--- BEGIN RECORDS FOR THIS EXERCISE ---

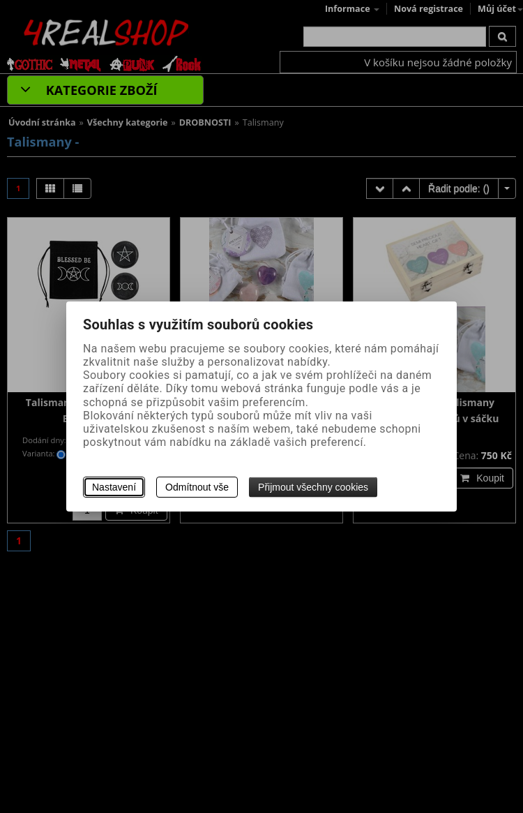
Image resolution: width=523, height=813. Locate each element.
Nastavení (114, 487)
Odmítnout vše (197, 487)
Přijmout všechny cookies (313, 487)
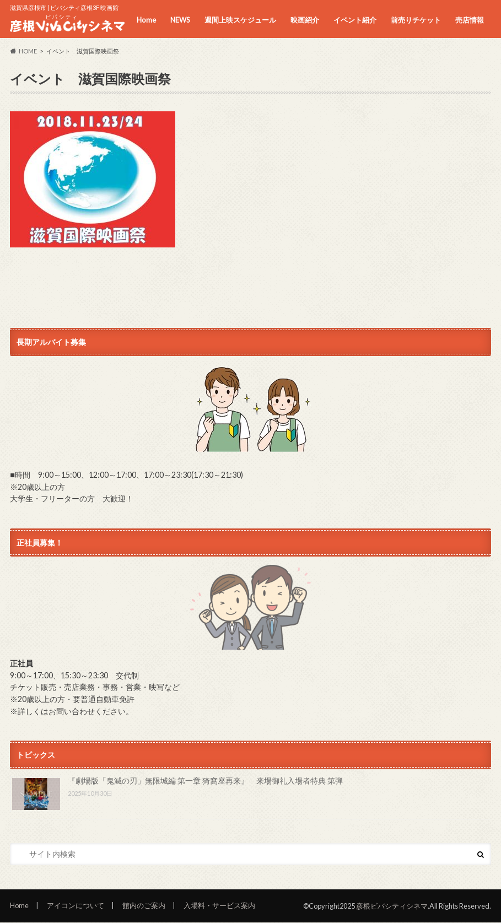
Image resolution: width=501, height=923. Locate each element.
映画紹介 (304, 19)
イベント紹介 (354, 19)
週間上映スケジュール (240, 19)
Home (146, 19)
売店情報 (469, 19)
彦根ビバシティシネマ (392, 906)
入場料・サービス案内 (219, 905)
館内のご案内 (143, 905)
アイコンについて (75, 905)
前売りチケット (416, 19)
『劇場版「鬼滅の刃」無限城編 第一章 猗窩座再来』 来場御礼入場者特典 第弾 (205, 780)
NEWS (180, 19)
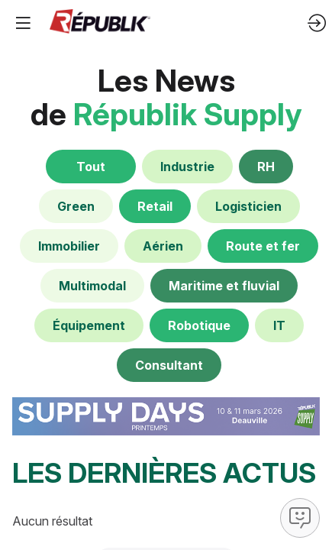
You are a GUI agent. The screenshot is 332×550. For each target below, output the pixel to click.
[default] (187, 166)
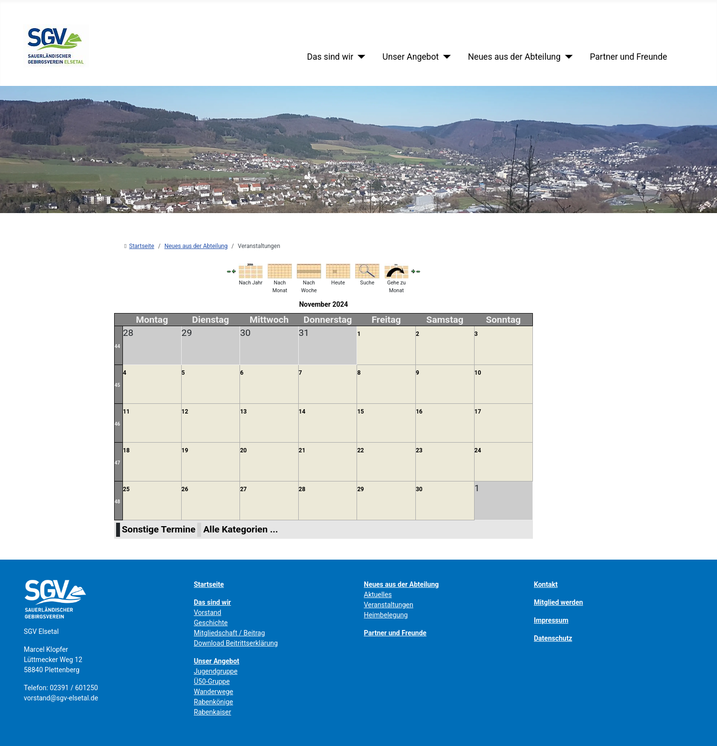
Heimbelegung (386, 615)
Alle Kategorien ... (240, 529)
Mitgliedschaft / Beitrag (229, 633)
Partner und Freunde (628, 57)
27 (243, 489)
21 (302, 450)
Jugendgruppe (216, 671)
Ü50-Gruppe (212, 681)
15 (360, 411)
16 (419, 411)
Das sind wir (330, 57)
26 (185, 489)
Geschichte (211, 623)
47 (117, 462)
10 (478, 372)
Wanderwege (213, 692)
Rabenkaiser (212, 712)
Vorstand (207, 612)
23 (419, 450)
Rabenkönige (213, 702)
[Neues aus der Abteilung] (567, 56)
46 (117, 424)
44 (117, 346)
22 (360, 450)
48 (117, 501)
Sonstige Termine (159, 529)
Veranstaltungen (388, 605)
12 (185, 411)
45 (117, 385)
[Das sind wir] (359, 56)
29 (360, 489)
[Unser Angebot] (445, 56)
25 (126, 489)
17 (478, 411)
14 (302, 411)
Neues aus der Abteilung (514, 57)
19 (185, 450)
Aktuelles (378, 594)
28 (302, 489)
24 (478, 450)
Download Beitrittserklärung (236, 643)
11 (126, 411)
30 (419, 489)
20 (243, 450)
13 (243, 411)
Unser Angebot (410, 57)
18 (126, 450)
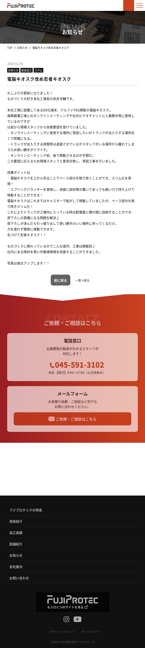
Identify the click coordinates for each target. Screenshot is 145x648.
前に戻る (60, 281)
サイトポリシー (90, 633)
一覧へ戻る (82, 282)
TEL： (24, 481)
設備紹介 (15, 545)
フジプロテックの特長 (25, 511)
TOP (9, 48)
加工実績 (15, 534)
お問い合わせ (19, 579)
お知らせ (22, 48)
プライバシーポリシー (62, 633)
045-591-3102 (79, 366)
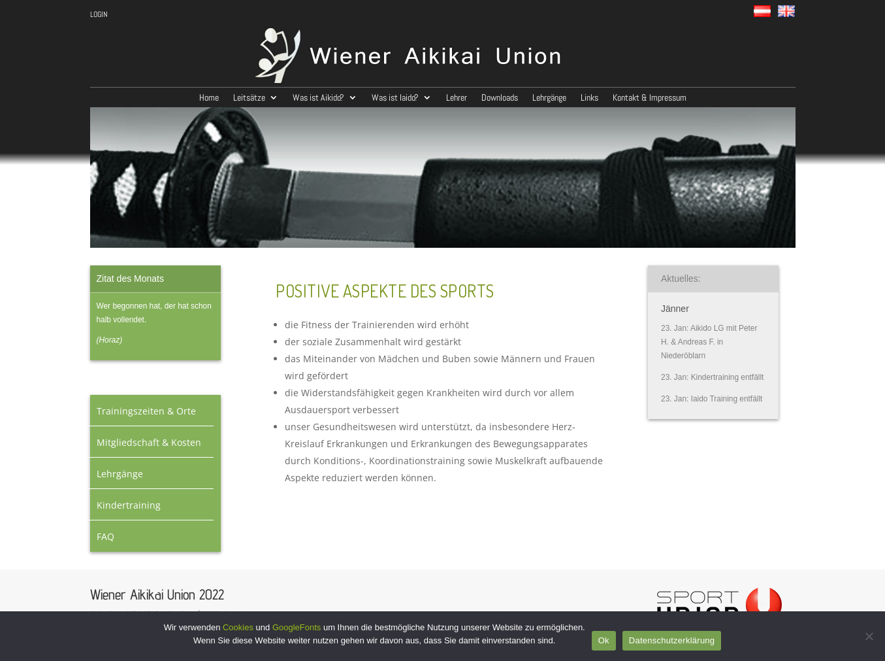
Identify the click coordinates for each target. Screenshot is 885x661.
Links (589, 98)
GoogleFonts (296, 627)
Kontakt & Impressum (649, 98)
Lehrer (456, 98)
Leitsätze (249, 98)
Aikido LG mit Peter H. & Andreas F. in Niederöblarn (709, 342)
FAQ (105, 536)
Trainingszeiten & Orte (146, 411)
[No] (868, 636)
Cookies (238, 627)
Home (209, 98)
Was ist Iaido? (395, 98)
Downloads (499, 98)
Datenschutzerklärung (672, 640)
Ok (603, 640)
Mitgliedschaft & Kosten (149, 442)
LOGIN (99, 15)
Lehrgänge (549, 98)
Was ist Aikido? (318, 98)
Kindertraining (129, 505)
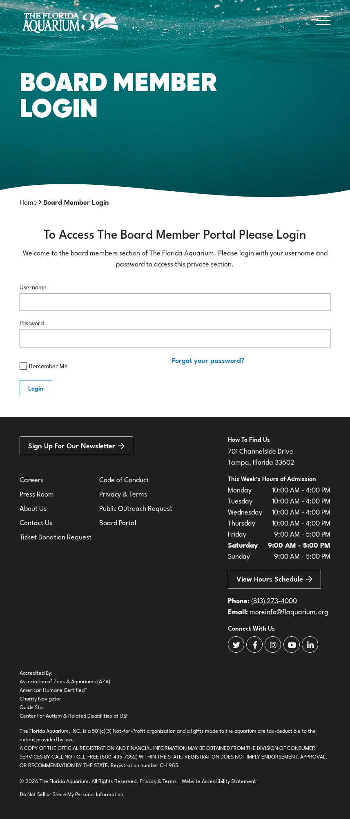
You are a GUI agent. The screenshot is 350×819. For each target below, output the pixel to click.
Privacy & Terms (123, 494)
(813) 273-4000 (274, 601)
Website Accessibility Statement (219, 781)
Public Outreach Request (135, 509)
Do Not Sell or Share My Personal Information (71, 794)
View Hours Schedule (274, 579)
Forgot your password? (208, 361)
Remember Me (44, 366)
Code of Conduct (124, 480)
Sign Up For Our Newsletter (76, 446)
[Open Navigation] (323, 22)
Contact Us (36, 523)
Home (28, 202)
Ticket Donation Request (55, 537)
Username (33, 288)
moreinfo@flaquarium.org (289, 612)
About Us (33, 509)
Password (32, 324)
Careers (31, 480)
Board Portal (117, 523)
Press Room (37, 494)
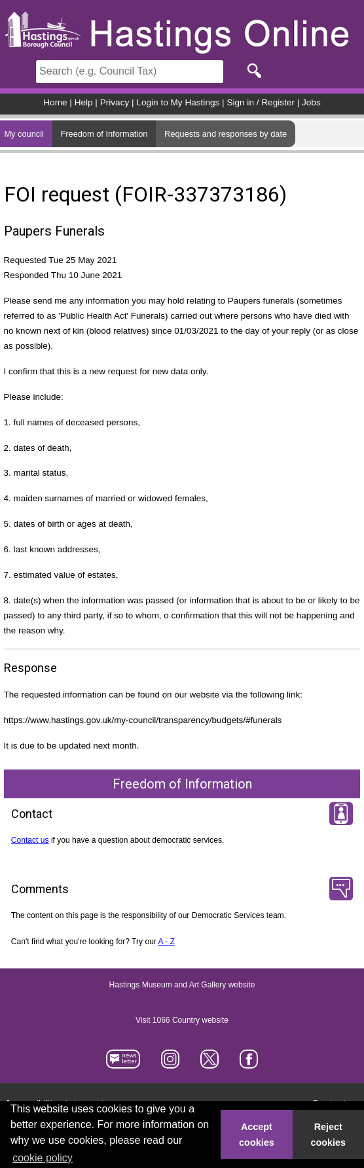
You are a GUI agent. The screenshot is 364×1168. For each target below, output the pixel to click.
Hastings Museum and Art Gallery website (182, 985)
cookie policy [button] (42, 1157)
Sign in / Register (261, 102)
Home (55, 102)
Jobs (311, 102)
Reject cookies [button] (328, 1135)
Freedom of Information (103, 134)
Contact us (30, 840)
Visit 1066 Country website (182, 1020)
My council (23, 134)
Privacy (115, 102)
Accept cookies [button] (256, 1135)
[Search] (129, 71)
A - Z (166, 941)
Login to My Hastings (177, 102)
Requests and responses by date (225, 134)
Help (84, 102)
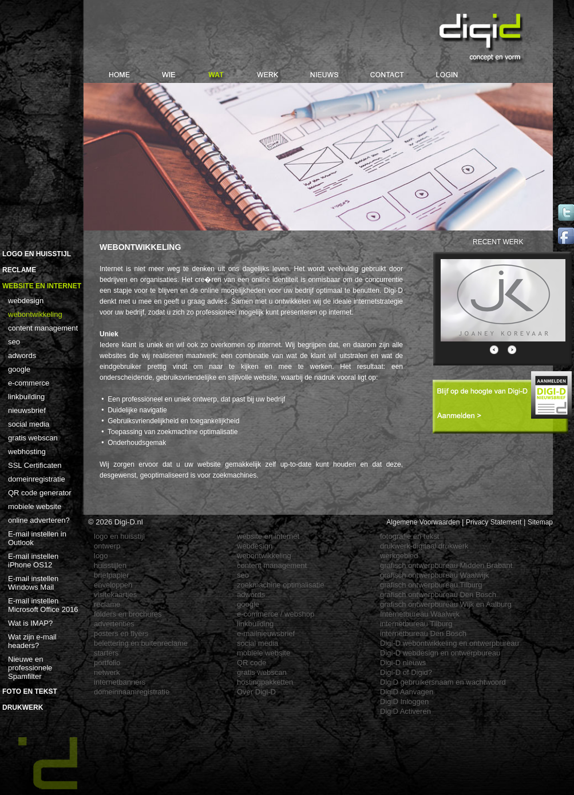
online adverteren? (39, 520)
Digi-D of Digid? (406, 672)
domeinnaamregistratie (131, 691)
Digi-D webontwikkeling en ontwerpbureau (449, 643)
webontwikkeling (35, 314)
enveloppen (113, 585)
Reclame (19, 270)
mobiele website (34, 506)
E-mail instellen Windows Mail (33, 582)
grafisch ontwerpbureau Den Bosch (438, 594)
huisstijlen (110, 565)
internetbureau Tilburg (416, 623)
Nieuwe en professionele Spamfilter (30, 668)
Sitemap (540, 522)
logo (101, 555)
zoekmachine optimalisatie (280, 585)
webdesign (25, 300)
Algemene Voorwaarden (423, 522)
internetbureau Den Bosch (423, 633)
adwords (22, 355)
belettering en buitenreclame (141, 643)
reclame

--- END RECORDS FOR THIS EXERCISE ---

WRITTEN PROBLEM: List every line above that contains the word "Information".

SOLUTION BELOW:
Do Not Sell or Share My Personal Information (71, 794)
Freedom of Information (103, 134)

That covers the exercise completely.